Collected data entries:
[Start of Attachment]

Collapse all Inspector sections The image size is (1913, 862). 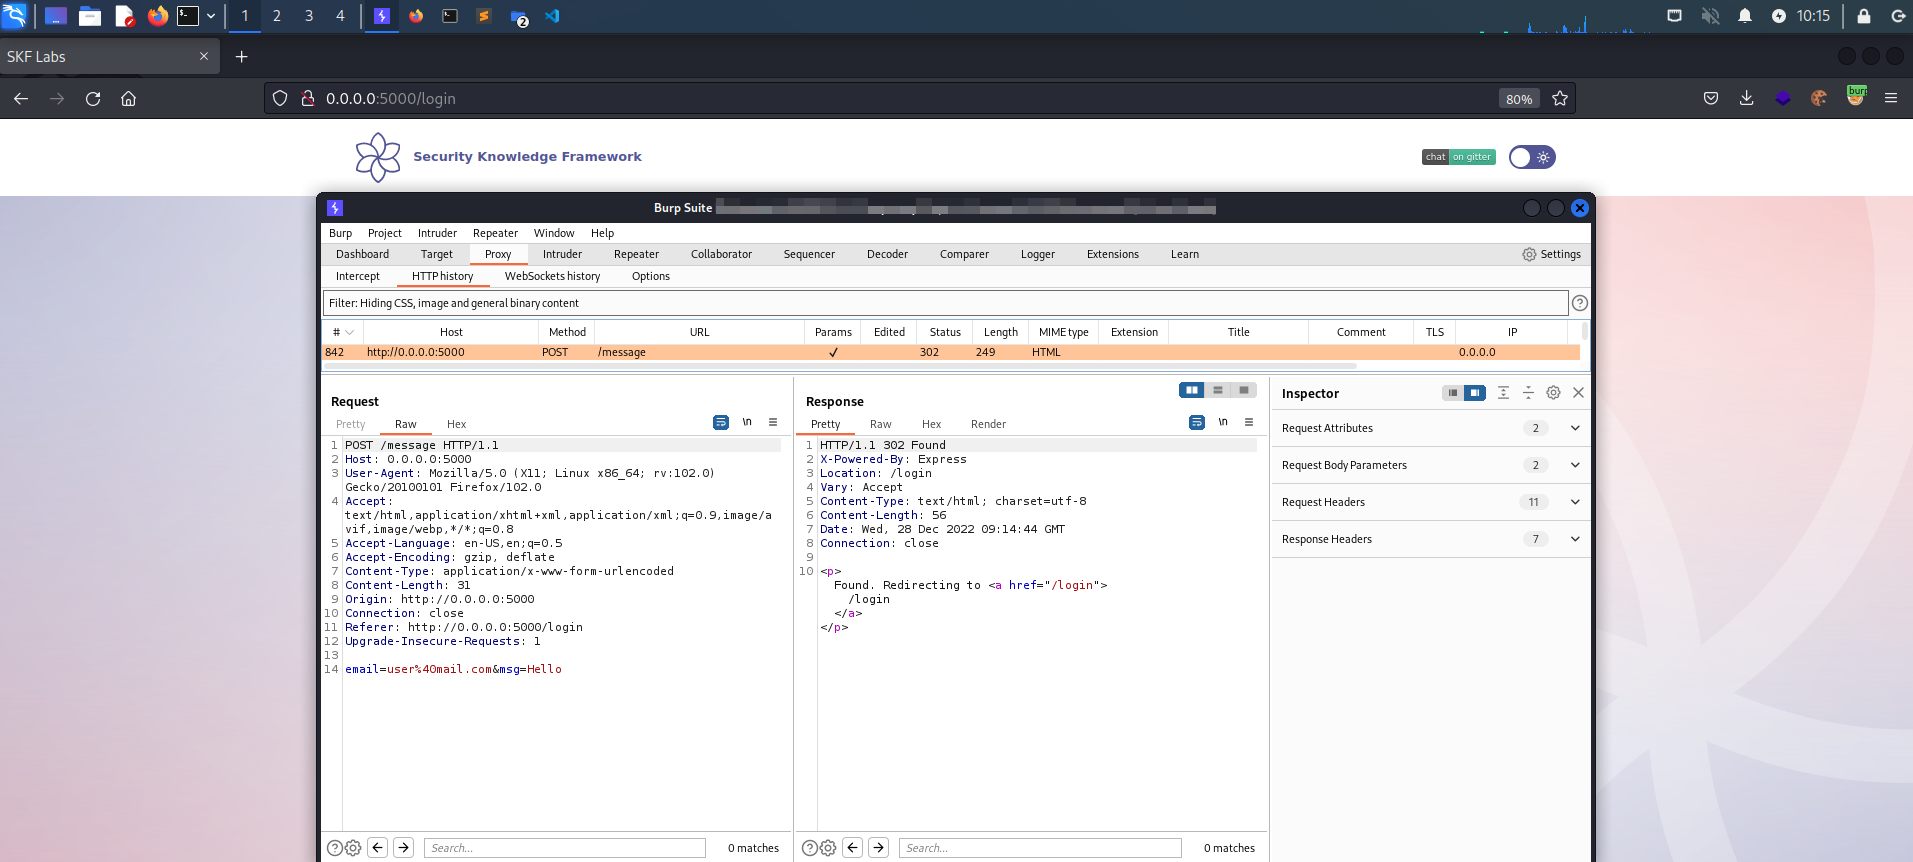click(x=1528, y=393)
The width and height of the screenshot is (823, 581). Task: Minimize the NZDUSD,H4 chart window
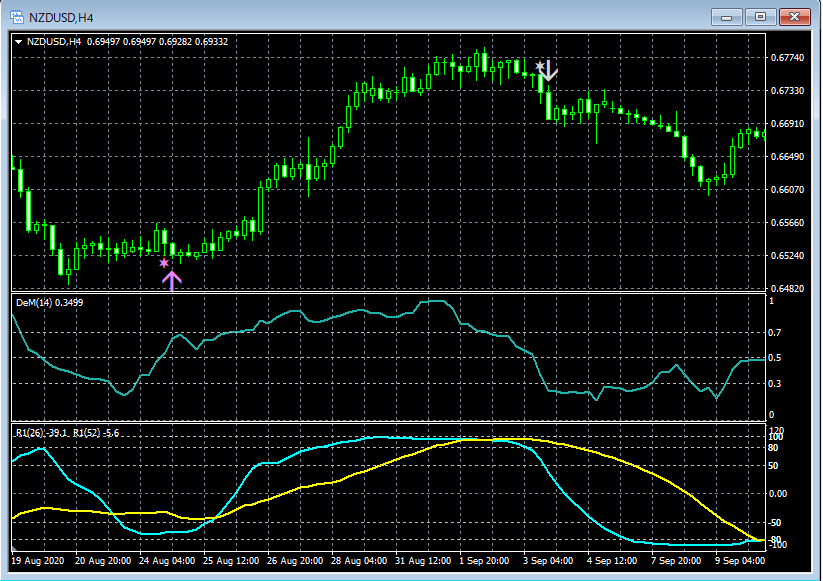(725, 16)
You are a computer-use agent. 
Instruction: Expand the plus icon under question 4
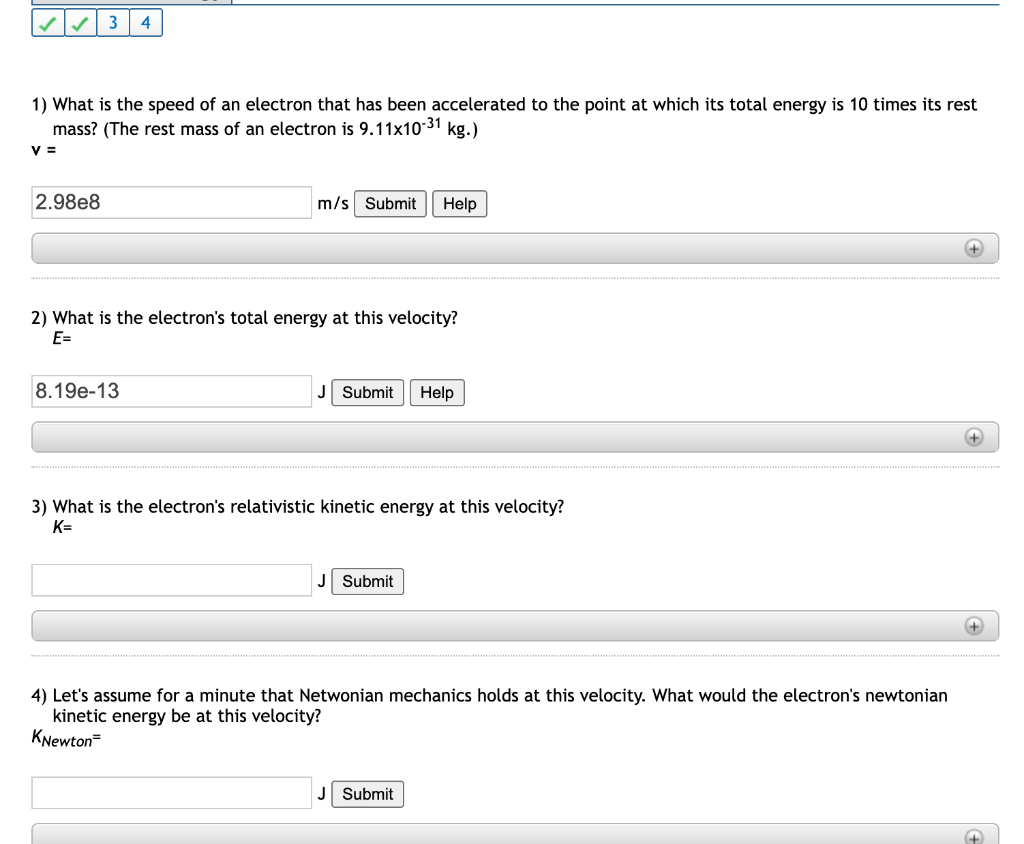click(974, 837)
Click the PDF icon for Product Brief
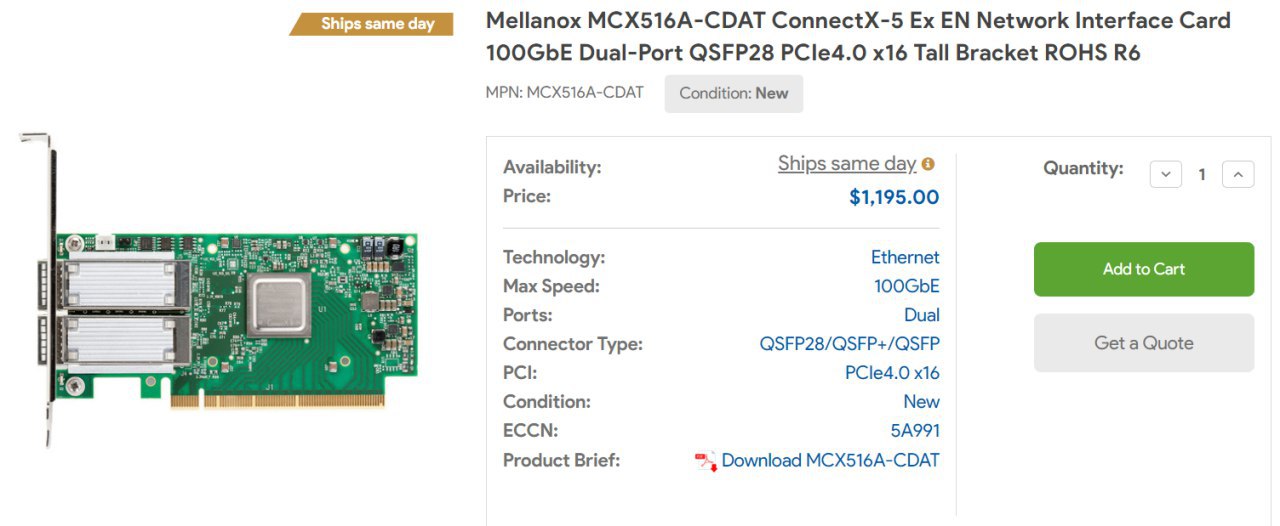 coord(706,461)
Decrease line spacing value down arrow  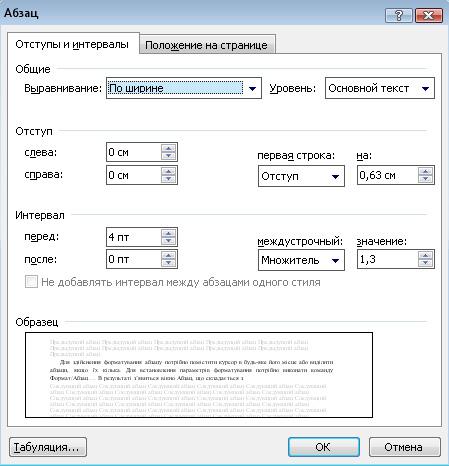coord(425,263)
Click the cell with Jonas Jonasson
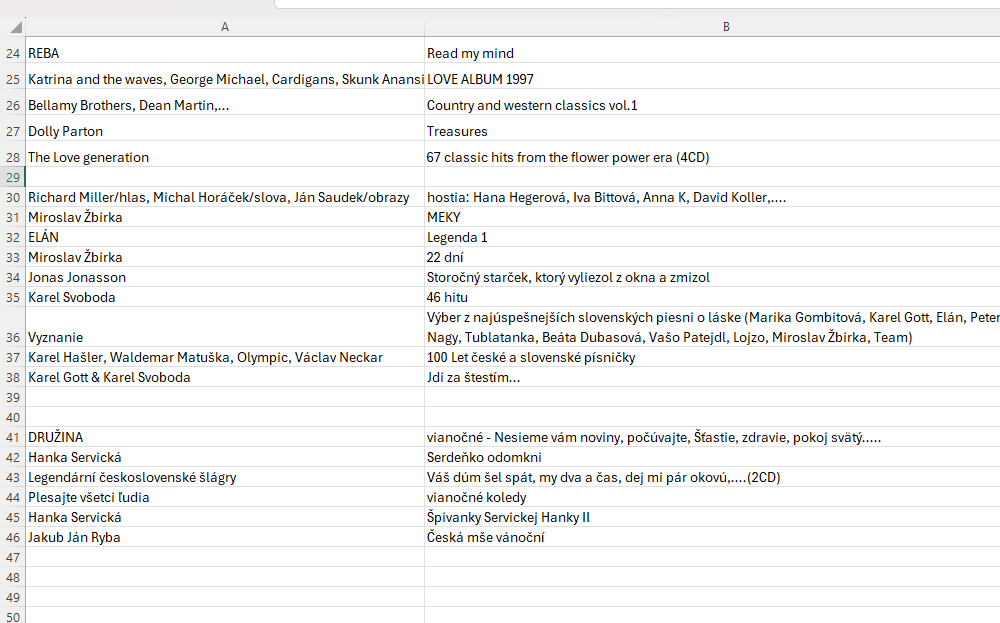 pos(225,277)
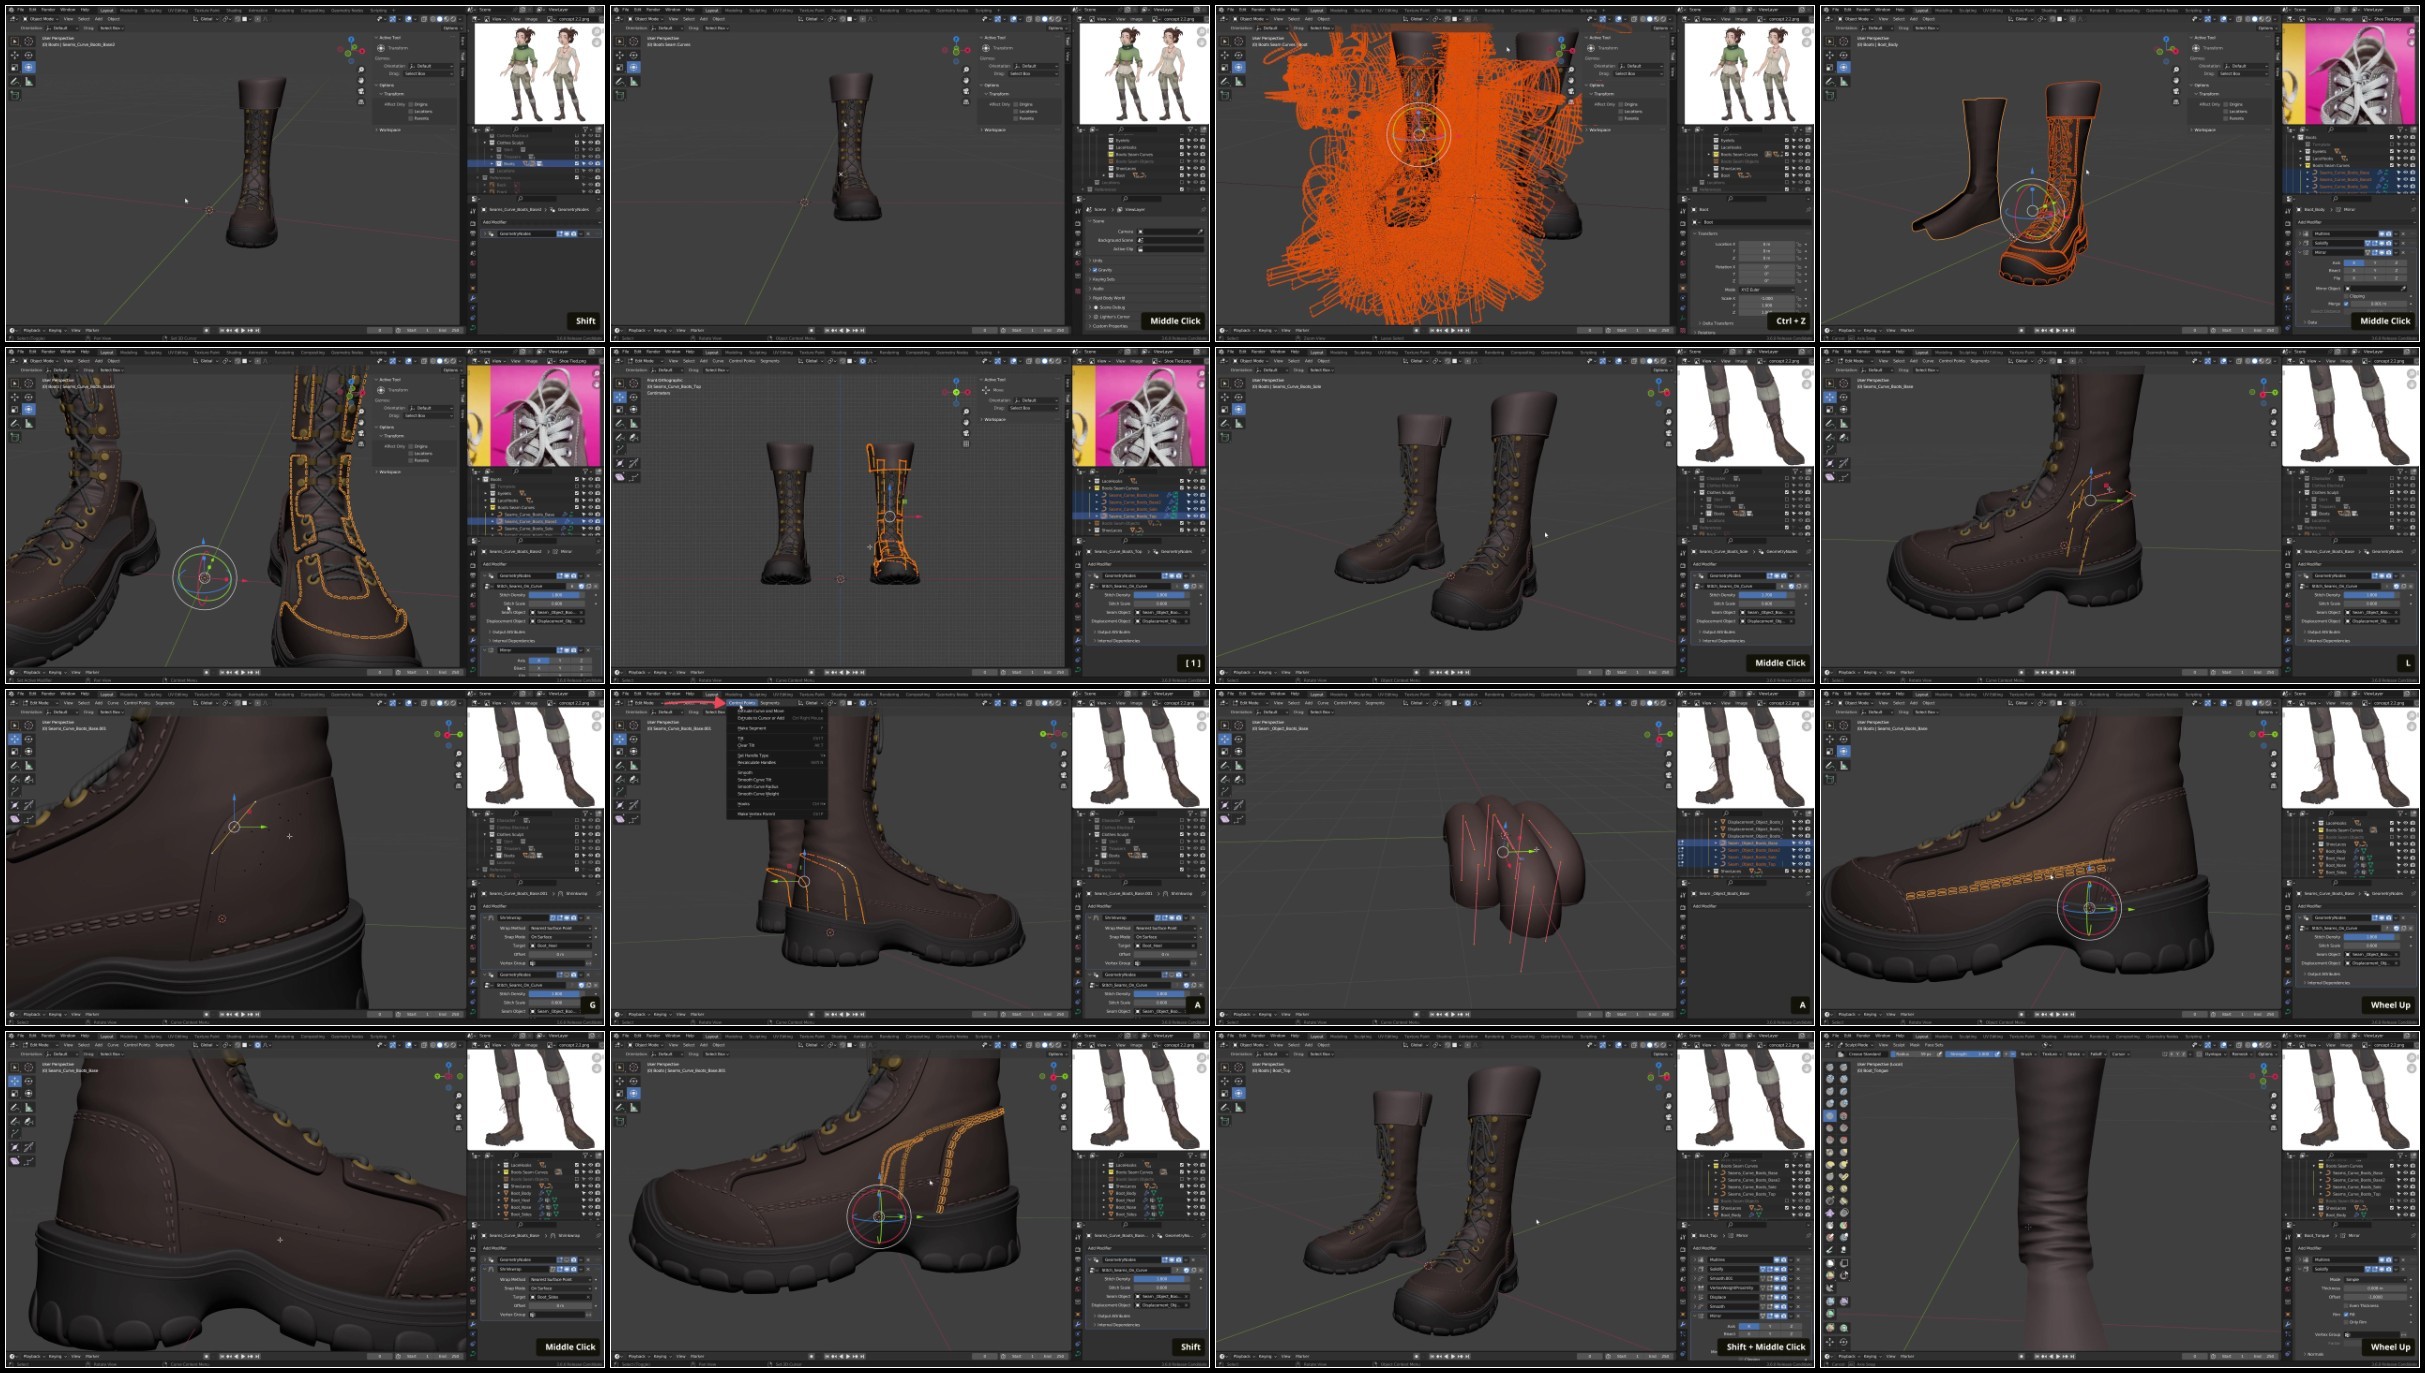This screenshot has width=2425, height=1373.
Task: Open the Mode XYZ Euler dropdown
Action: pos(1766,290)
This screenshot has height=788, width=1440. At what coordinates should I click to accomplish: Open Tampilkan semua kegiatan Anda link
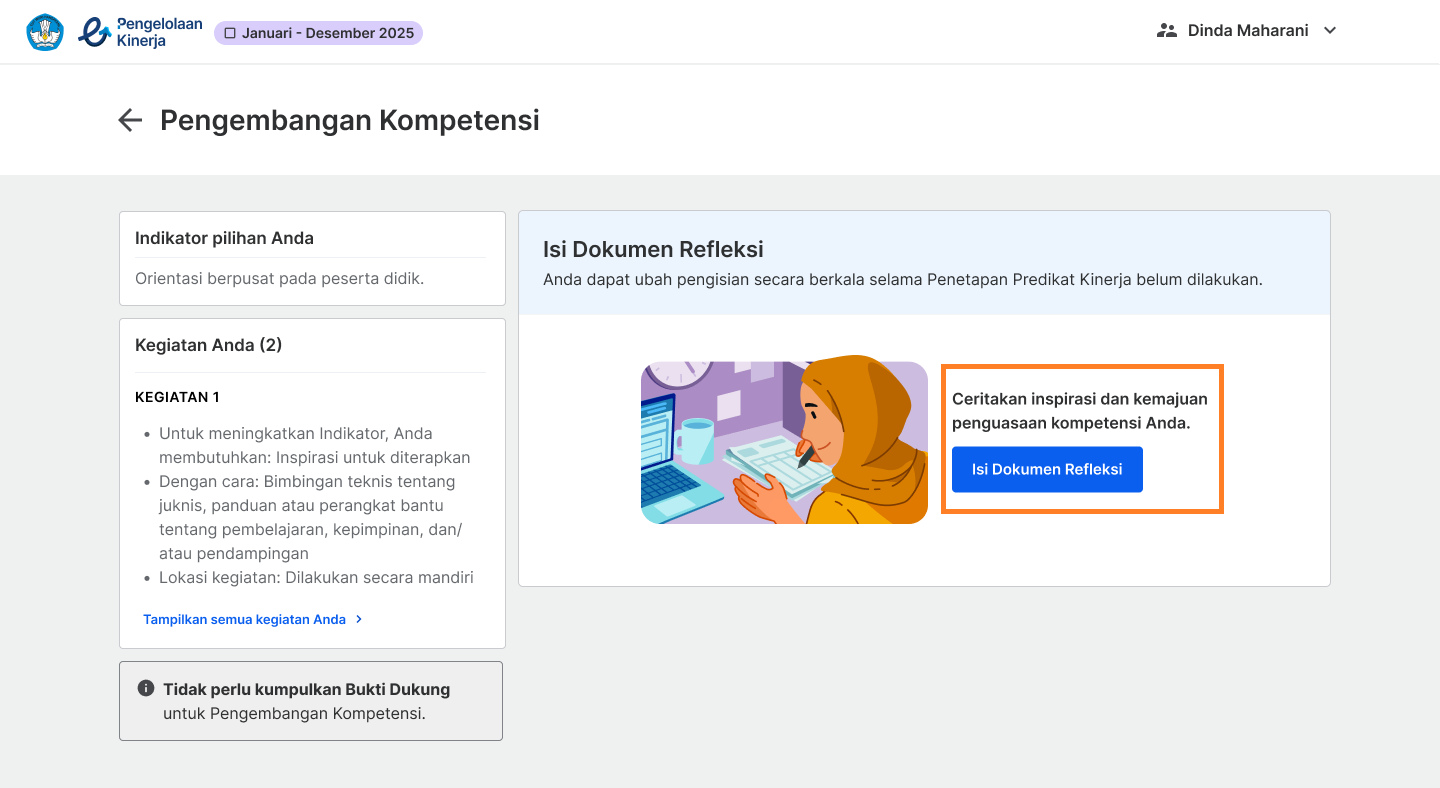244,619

[End of Attachment]

**WHAT TO DO:** Do not copy pictures. Restate exactly the lines from the one containing "This screenshot has height=788, width=1440." through the last line of the records.

**EXERCISE RESULT:**
This screenshot has height=788, width=1440. At what coordinates should I click to accomplish: Open Tampilkan semua kegiatan Anda link
244,619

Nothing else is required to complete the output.